Goal of the exercise → Repeat the whole listing exactly, leaving nothing out.

[Opening Raw data section]

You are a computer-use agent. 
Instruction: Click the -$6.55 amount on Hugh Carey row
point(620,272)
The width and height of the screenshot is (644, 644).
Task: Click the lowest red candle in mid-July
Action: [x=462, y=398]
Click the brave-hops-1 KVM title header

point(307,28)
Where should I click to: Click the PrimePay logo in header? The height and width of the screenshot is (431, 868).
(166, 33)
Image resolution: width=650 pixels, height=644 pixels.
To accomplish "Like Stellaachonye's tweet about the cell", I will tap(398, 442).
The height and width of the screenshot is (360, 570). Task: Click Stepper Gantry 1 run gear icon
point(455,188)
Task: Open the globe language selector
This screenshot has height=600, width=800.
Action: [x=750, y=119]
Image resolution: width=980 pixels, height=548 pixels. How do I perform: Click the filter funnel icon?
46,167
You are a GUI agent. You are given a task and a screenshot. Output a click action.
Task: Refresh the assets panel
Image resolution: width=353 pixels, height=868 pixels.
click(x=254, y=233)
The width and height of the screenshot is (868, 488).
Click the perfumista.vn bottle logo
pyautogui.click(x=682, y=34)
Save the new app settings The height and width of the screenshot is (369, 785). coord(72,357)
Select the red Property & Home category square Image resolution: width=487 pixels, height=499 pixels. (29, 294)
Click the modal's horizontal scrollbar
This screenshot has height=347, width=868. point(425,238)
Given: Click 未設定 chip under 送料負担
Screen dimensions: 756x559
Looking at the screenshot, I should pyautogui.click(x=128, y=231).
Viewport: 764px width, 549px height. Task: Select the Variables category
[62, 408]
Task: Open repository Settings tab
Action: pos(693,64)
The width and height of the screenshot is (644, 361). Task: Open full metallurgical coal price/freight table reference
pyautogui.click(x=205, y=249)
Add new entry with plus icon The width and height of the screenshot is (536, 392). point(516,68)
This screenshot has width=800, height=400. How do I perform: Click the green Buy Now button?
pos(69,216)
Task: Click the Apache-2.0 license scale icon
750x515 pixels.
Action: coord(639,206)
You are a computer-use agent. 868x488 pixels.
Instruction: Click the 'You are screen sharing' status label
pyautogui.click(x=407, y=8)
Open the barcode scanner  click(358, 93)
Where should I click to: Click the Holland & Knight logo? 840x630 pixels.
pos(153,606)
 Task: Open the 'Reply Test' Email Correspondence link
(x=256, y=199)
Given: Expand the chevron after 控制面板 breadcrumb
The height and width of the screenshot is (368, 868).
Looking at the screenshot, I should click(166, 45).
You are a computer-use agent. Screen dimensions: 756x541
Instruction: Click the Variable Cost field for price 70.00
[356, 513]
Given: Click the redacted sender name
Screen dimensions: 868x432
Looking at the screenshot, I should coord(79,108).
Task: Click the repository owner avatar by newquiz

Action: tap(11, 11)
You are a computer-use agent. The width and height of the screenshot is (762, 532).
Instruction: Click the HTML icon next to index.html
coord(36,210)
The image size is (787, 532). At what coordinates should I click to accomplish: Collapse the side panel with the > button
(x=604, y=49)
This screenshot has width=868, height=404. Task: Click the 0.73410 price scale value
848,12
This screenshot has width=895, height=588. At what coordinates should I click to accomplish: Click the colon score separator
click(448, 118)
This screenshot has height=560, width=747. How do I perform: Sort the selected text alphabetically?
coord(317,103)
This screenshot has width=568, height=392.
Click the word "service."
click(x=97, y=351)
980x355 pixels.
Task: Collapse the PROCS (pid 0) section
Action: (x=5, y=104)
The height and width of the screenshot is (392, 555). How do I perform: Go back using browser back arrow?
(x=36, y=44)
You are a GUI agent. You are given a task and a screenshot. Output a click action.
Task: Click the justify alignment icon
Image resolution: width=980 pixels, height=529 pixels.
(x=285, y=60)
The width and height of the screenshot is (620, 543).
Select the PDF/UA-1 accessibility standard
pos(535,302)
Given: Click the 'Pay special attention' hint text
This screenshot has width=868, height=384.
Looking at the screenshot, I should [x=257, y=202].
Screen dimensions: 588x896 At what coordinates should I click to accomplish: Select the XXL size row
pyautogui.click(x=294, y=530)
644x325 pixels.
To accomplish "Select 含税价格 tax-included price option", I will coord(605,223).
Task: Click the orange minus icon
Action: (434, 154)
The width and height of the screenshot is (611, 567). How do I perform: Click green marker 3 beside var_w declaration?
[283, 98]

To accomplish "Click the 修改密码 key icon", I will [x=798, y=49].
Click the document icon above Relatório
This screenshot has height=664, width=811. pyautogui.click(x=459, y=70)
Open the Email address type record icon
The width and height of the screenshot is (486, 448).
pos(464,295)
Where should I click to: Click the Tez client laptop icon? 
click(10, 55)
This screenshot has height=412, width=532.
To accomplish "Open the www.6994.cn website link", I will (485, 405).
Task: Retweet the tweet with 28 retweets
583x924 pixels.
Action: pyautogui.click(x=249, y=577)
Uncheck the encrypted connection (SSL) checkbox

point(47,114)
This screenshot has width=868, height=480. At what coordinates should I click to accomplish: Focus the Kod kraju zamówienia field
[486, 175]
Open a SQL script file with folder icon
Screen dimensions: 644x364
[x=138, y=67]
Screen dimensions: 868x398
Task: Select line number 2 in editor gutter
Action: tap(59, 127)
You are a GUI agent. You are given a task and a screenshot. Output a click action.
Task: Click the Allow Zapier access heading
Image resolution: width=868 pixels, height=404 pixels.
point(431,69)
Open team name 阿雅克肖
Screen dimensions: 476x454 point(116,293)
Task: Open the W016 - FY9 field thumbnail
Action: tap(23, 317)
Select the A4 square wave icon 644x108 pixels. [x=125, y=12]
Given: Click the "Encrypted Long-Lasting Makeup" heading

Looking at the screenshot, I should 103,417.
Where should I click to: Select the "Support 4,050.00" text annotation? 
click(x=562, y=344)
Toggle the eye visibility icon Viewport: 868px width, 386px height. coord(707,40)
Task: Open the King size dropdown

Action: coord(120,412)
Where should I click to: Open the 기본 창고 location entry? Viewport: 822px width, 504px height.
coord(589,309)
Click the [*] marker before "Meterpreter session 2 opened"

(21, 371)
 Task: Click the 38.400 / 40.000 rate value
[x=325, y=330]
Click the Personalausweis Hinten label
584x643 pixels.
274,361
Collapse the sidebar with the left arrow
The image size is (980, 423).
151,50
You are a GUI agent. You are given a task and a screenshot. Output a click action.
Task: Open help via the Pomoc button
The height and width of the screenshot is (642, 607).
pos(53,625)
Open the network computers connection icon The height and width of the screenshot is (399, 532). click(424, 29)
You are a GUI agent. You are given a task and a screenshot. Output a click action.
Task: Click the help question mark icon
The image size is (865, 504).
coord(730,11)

[Closing Raw data section]

Exercise answer →
You are a computer-use agent. 
Instruction: Click the -$6.55 amount on Hugh Carey row
point(620,272)
The width and height of the screenshot is (644, 644).
Task: Click the lowest red candle in mid-July
Action: [x=462, y=398]
Click the brave-hops-1 KVM title header

point(307,28)
Where should I click to: Click the PrimePay logo in header? The height and width of the screenshot is (431, 868).
(166, 33)
Image resolution: width=650 pixels, height=644 pixels.
To accomplish "Like Stellaachonye's tweet about the cell", I will tap(398, 442).
The height and width of the screenshot is (360, 570). Task: Click Stepper Gantry 1 run gear icon
point(455,188)
Task: Open the globe language selector
This screenshot has height=600, width=800.
Action: [x=750, y=119]
Image resolution: width=980 pixels, height=548 pixels. How do I perform: Click the filter funnel icon?
46,167
You are a GUI agent. You are given a task and a screenshot. Output a click action.
Task: Refresh the assets panel
Image resolution: width=353 pixels, height=868 pixels.
click(x=254, y=233)
The width and height of the screenshot is (868, 488).
Click the perfumista.vn bottle logo
pyautogui.click(x=682, y=34)
Save the new app settings The height and width of the screenshot is (369, 785). coord(72,357)
Select the red Property & Home category square Image resolution: width=487 pixels, height=499 pixels. (29, 294)
Click the modal's horizontal scrollbar
This screenshot has height=347, width=868. point(425,238)
Given: Click 未設定 chip under 送料負担
Screen dimensions: 756x559
Looking at the screenshot, I should pyautogui.click(x=128, y=231).
Viewport: 764px width, 549px height. Task: Select the Variables category
[62, 408]
Task: Open repository Settings tab
Action: pos(693,64)
The width and height of the screenshot is (644, 361). Task: Open full metallurgical coal price/freight table reference
pyautogui.click(x=205, y=249)
Add new entry with plus icon The width and height of the screenshot is (536, 392). point(516,68)
This screenshot has width=800, height=400. How do I perform: Click the green Buy Now button?
pos(69,216)
Task: Click the Apache-2.0 license scale icon
750x515 pixels.
Action: coord(639,206)
You are a computer-use agent. 868x488 pixels.
Instruction: Click the 'You are screen sharing' status label
pyautogui.click(x=407, y=8)
Open the barcode scanner  click(358, 93)
Where should I click to: Click the Holland & Knight logo? 840x630 pixels.
pos(153,606)
 Task: Open the 'Reply Test' Email Correspondence link
(x=256, y=199)
Given: Expand the chevron after 控制面板 breadcrumb
The height and width of the screenshot is (368, 868).
Looking at the screenshot, I should click(166, 45).
You are a computer-use agent. Screen dimensions: 756x541
Instruction: Click the Variable Cost field for price 70.00
[356, 513]
Given: Click the redacted sender name
Screen dimensions: 868x432
Looking at the screenshot, I should coord(79,108).
Task: Click the repository owner avatar by newquiz

Action: tap(11, 11)
You are a computer-use agent. The width and height of the screenshot is (762, 532).
Instruction: Click the HTML icon next to index.html
coord(36,210)
The image size is (787, 532). At what coordinates should I click to accomplish: Collapse the side panel with the > button
(x=604, y=49)
This screenshot has width=868, height=404. Task: Click the 0.73410 price scale value
848,12
This screenshot has width=895, height=588. At what coordinates should I click to accomplish: Click the colon score separator
click(448, 118)
This screenshot has height=560, width=747. How do I perform: Sort the selected text alphabetically?
coord(317,103)
This screenshot has width=568, height=392.
Click the word "service."
click(x=97, y=351)
980x355 pixels.
Task: Collapse the PROCS (pid 0) section
Action: (x=5, y=104)
The height and width of the screenshot is (392, 555). How do I perform: Go back using browser back arrow?
(x=36, y=44)
You are a GUI agent. You are given a task and a screenshot. Output a click action.
Task: Click the justify alignment icon
Image resolution: width=980 pixels, height=529 pixels.
(x=285, y=60)
The width and height of the screenshot is (620, 543).
Select the PDF/UA-1 accessibility standard
pos(535,302)
Given: Click the 'Pay special attention' hint text
This screenshot has width=868, height=384.
Looking at the screenshot, I should [x=257, y=202].
Screen dimensions: 588x896 At what coordinates should I click to accomplish: Select the XXL size row
pyautogui.click(x=294, y=530)
644x325 pixels.
To accomplish "Select 含税价格 tax-included price option", I will coord(605,223).
Task: Click the orange minus icon
Action: (434, 154)
The width and height of the screenshot is (611, 567). How do I perform: Click green marker 3 beside var_w declaration?
[283, 98]

To accomplish "Click the 修改密码 key icon", I will [x=798, y=49].
Click the document icon above Relatório
This screenshot has height=664, width=811. pyautogui.click(x=459, y=70)
Open the Email address type record icon
The width and height of the screenshot is (486, 448).
pos(464,295)
Where should I click to: Click the Tez client laptop icon? 
click(10, 55)
This screenshot has height=412, width=532.
To accomplish "Open the www.6994.cn website link", I will (485, 405).
Task: Retweet the tweet with 28 retweets
583x924 pixels.
Action: pyautogui.click(x=249, y=577)
Uncheck the encrypted connection (SSL) checkbox

point(47,114)
This screenshot has width=868, height=480. At what coordinates should I click to accomplish: Focus the Kod kraju zamówienia field
[486, 175]
Open a SQL script file with folder icon
Screen dimensions: 644x364
[x=138, y=67]
Screen dimensions: 868x398
Task: Select line number 2 in editor gutter
Action: tap(59, 127)
You are a GUI agent. You are given a task and a screenshot. Output a click action.
Task: Click the Allow Zapier access heading
Image resolution: width=868 pixels, height=404 pixels.
point(431,69)
Open team name 阿雅克肖
Screen dimensions: 476x454 point(116,293)
Task: Open the W016 - FY9 field thumbnail
Action: tap(23, 317)
Select the A4 square wave icon 644x108 pixels. [x=125, y=12]
Given: Click the "Encrypted Long-Lasting Makeup" heading

Looking at the screenshot, I should 103,417.
Where should I click to: Select the "Support 4,050.00" text annotation? 
click(x=562, y=344)
Toggle the eye visibility icon Viewport: 868px width, 386px height. coord(707,40)
Task: Open the King size dropdown

Action: coord(120,412)
Where should I click to: Open the 기본 창고 location entry? Viewport: 822px width, 504px height.
coord(589,309)
Click the [*] marker before "Meterpreter session 2 opened"

(21, 371)
 Task: Click the 38.400 / 40.000 rate value
[x=325, y=330]
Click the Personalausweis Hinten label
584x643 pixels.
274,361
Collapse the sidebar with the left arrow
The image size is (980, 423).
151,50
You are a GUI agent. You are given a task and a screenshot. Output a click action.
Task: Open help via the Pomoc button
The height and width of the screenshot is (642, 607).
pos(53,625)
Open the network computers connection icon The height and width of the screenshot is (399, 532). click(424, 29)
You are a GUI agent. You are given a task and a screenshot. Output a click action.
Task: Click the help question mark icon
The image size is (865, 504).
coord(730,11)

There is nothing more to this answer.